Work to be completed
Reproduce every line of the listing below verbatim, omitting the pictures from your answer.

Word and item position data
►
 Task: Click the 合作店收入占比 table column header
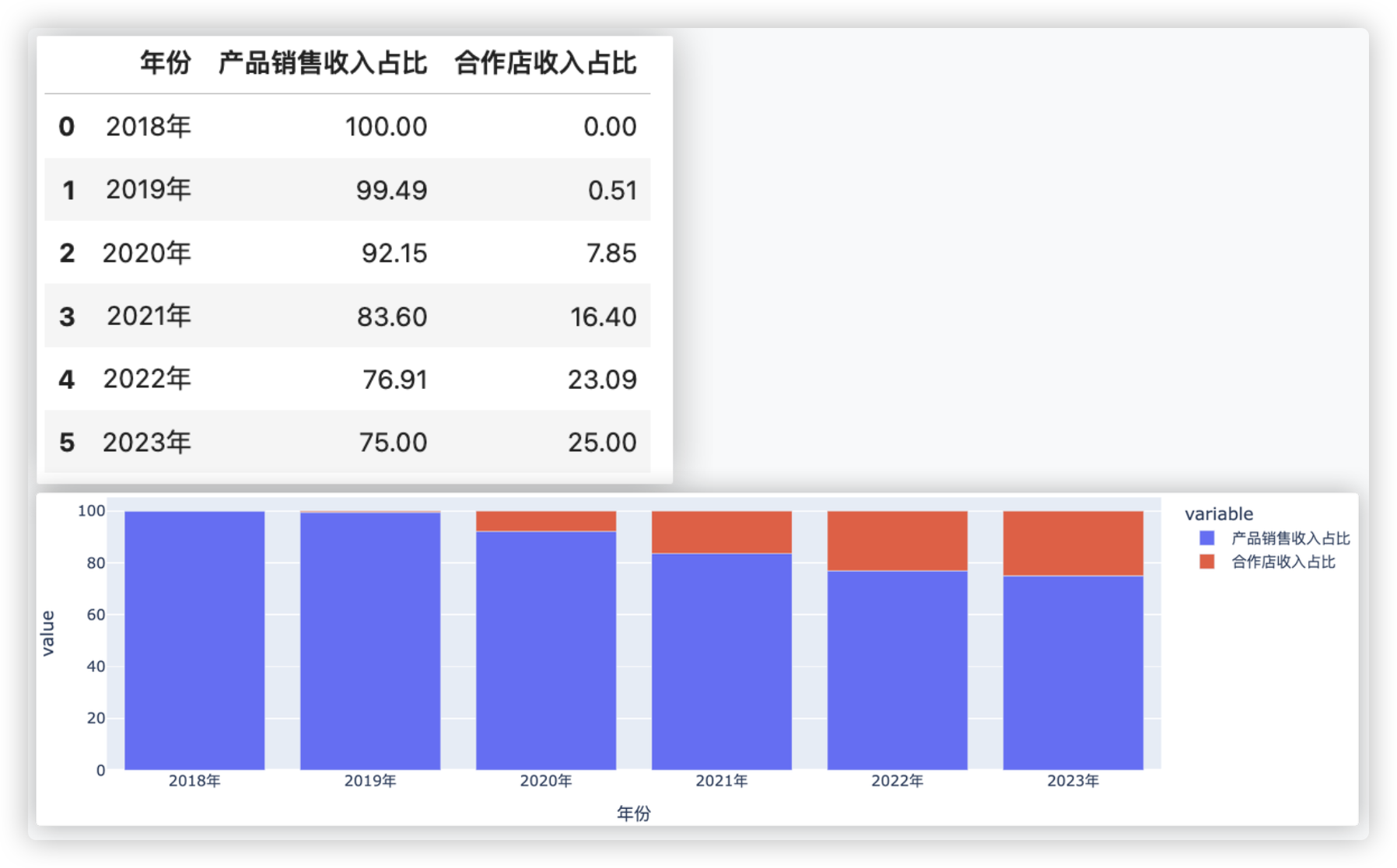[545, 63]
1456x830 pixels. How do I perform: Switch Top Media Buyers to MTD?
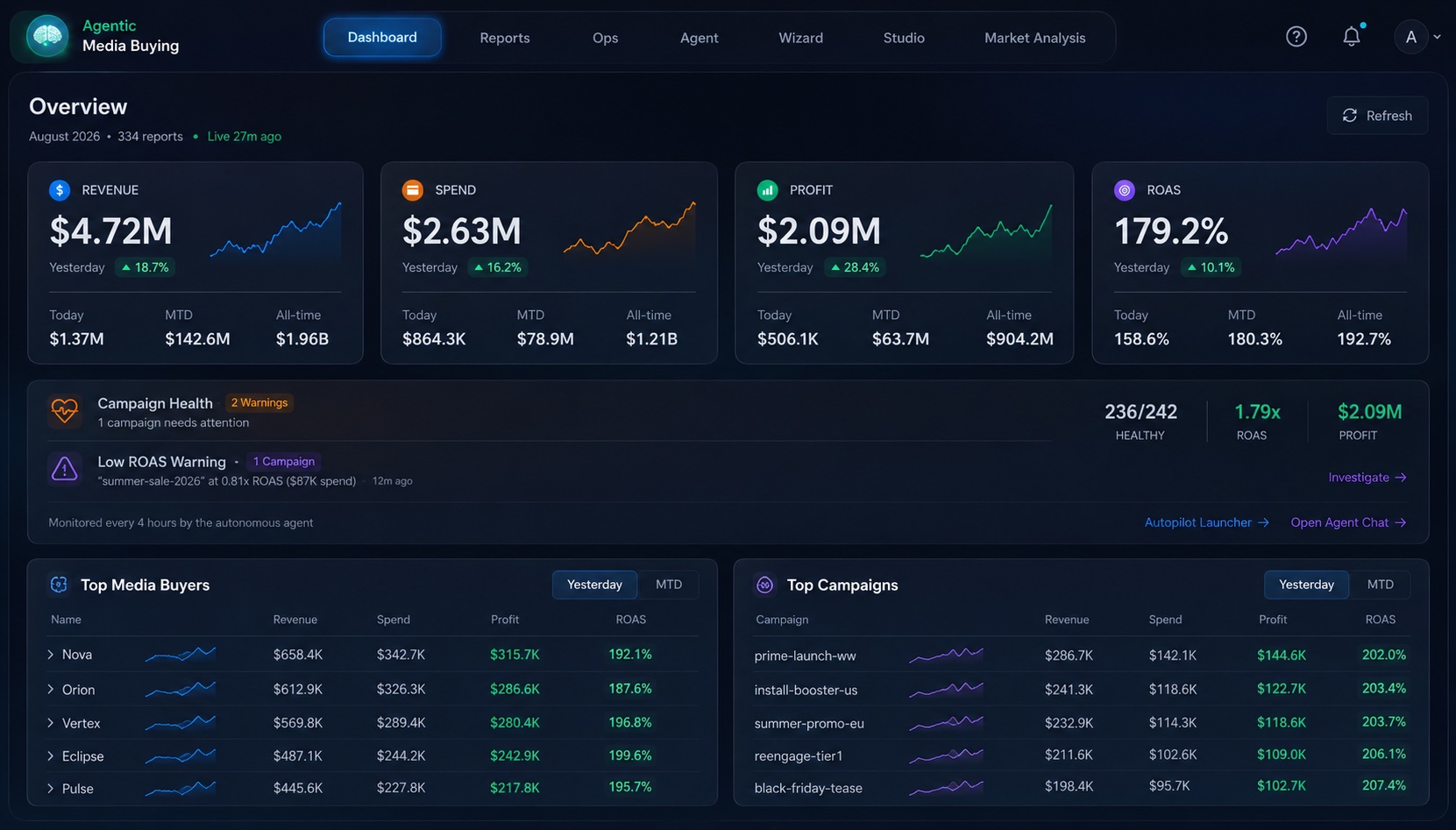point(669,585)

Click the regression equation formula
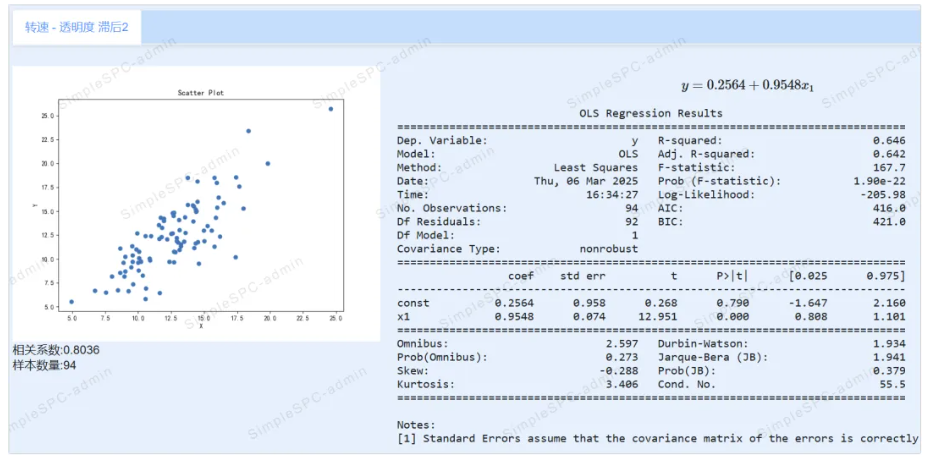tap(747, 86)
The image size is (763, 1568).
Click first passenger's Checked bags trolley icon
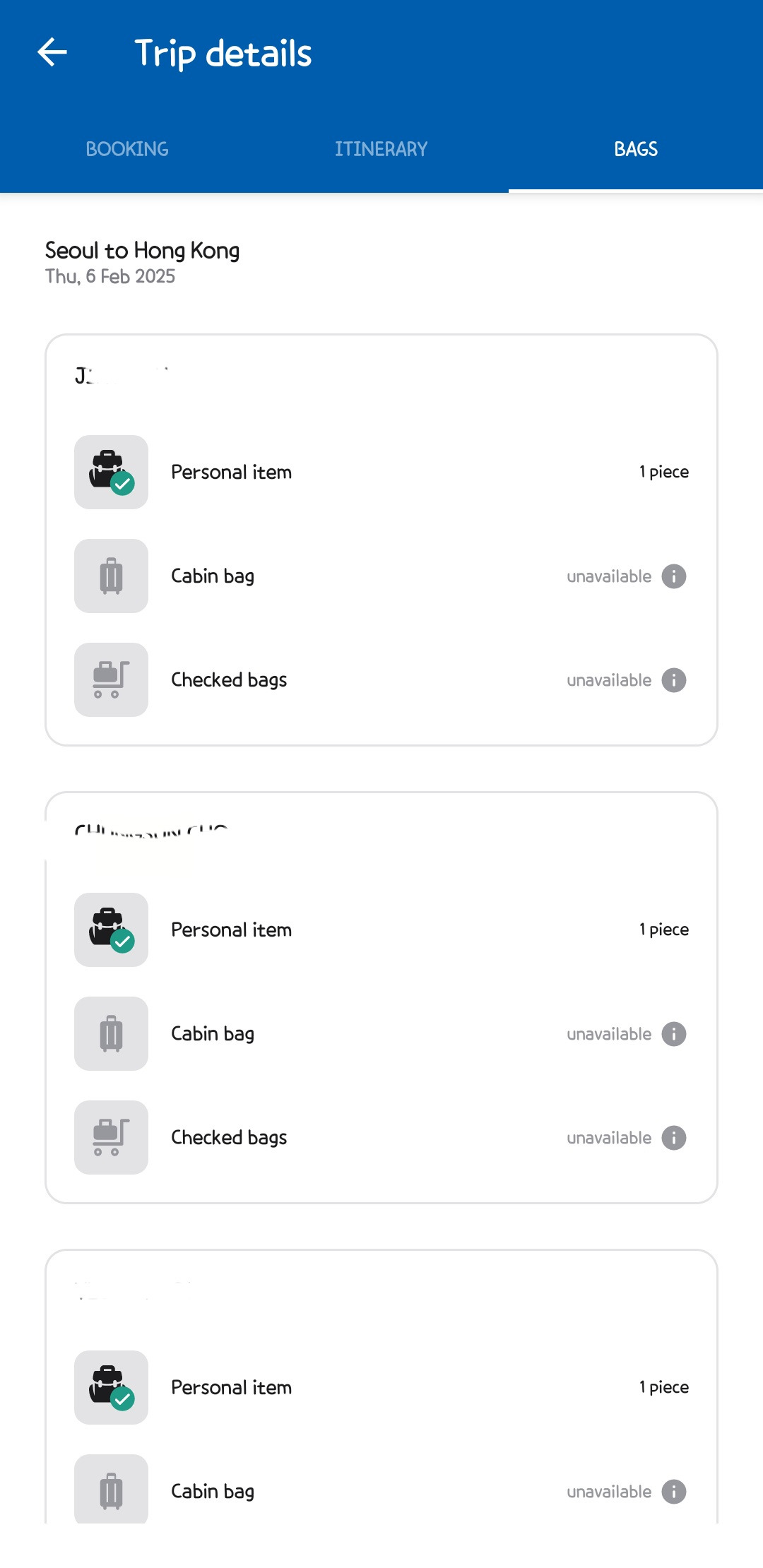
◄
Result for this exercise
 Task: Click the 合作店收入占比 table column header
[545, 63]
1456x830 pixels. How do I perform: Switch Top Media Buyers to MTD?
point(669,585)

Click the regression equation formula
tap(747, 86)
The image size is (763, 1568).
Click first passenger's Checked bags trolley icon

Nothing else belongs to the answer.